*** Records for the exercise ***

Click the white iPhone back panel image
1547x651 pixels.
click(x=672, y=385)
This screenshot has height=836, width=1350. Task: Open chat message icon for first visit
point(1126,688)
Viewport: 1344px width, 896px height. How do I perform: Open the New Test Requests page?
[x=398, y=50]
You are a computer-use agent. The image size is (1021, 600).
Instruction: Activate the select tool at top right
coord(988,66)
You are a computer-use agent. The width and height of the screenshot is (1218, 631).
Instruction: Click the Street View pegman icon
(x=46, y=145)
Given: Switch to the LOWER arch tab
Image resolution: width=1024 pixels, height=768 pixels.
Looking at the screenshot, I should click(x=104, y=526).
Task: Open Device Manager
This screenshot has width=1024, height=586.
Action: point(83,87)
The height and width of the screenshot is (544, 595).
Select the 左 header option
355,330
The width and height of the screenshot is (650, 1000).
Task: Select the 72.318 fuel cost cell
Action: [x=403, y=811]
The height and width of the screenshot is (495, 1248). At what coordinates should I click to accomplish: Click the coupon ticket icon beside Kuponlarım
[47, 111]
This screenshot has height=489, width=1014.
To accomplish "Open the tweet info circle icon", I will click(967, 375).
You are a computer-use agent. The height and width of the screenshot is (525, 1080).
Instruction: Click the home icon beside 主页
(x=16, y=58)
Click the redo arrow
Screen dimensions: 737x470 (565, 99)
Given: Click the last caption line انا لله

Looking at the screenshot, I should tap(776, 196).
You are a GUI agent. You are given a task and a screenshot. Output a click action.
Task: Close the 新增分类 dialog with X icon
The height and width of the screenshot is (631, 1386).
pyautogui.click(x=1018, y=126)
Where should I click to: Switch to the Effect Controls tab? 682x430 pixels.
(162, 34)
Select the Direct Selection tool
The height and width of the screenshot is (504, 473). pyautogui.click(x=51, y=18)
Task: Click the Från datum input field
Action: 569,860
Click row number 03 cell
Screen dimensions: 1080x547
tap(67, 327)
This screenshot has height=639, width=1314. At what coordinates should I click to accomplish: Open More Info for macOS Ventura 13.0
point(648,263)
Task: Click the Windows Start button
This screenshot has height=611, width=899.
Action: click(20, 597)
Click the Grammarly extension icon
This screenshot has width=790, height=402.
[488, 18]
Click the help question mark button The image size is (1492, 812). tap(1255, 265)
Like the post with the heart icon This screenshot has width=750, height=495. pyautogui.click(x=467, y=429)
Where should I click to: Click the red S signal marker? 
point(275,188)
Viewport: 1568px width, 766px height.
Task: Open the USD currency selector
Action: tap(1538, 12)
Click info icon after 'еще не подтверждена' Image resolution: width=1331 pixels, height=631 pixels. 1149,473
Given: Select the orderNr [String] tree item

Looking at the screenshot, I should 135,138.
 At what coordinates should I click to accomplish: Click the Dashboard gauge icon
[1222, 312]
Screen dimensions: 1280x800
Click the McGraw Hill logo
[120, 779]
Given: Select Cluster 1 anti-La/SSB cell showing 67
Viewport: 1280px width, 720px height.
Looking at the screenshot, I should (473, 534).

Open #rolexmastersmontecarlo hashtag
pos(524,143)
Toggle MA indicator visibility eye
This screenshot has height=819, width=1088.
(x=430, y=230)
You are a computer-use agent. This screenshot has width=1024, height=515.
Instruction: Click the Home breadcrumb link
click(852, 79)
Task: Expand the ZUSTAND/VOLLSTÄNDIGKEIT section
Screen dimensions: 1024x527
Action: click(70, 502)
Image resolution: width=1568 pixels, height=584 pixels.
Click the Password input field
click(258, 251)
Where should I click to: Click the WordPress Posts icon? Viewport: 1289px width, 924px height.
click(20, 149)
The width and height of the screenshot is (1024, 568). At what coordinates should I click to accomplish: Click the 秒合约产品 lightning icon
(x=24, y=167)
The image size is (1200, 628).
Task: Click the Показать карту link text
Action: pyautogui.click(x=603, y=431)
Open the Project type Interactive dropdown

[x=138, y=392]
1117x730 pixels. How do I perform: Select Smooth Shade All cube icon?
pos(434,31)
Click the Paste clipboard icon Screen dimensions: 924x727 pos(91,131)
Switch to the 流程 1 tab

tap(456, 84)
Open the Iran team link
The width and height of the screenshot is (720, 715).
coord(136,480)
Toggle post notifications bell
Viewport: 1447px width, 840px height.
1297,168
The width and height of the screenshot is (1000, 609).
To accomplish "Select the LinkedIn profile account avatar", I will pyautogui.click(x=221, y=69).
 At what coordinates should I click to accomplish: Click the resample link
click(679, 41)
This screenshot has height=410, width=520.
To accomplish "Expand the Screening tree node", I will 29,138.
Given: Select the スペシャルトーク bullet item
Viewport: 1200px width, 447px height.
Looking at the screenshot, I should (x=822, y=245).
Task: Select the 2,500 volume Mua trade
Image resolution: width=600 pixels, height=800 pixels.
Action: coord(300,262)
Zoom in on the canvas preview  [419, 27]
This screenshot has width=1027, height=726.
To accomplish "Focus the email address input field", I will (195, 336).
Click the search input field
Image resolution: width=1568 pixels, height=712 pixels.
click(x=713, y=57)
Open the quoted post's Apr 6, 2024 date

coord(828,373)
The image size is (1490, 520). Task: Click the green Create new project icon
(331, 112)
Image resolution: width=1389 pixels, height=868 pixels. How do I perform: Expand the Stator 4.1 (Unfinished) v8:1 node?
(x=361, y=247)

***

* Task directions: Looking at the data above, show all lines where the word "button" occurs.

* Solution to the problem:
Task: Click the Windows Start button
Click the help question mark button The image size is (1492, 812). tap(1255, 265)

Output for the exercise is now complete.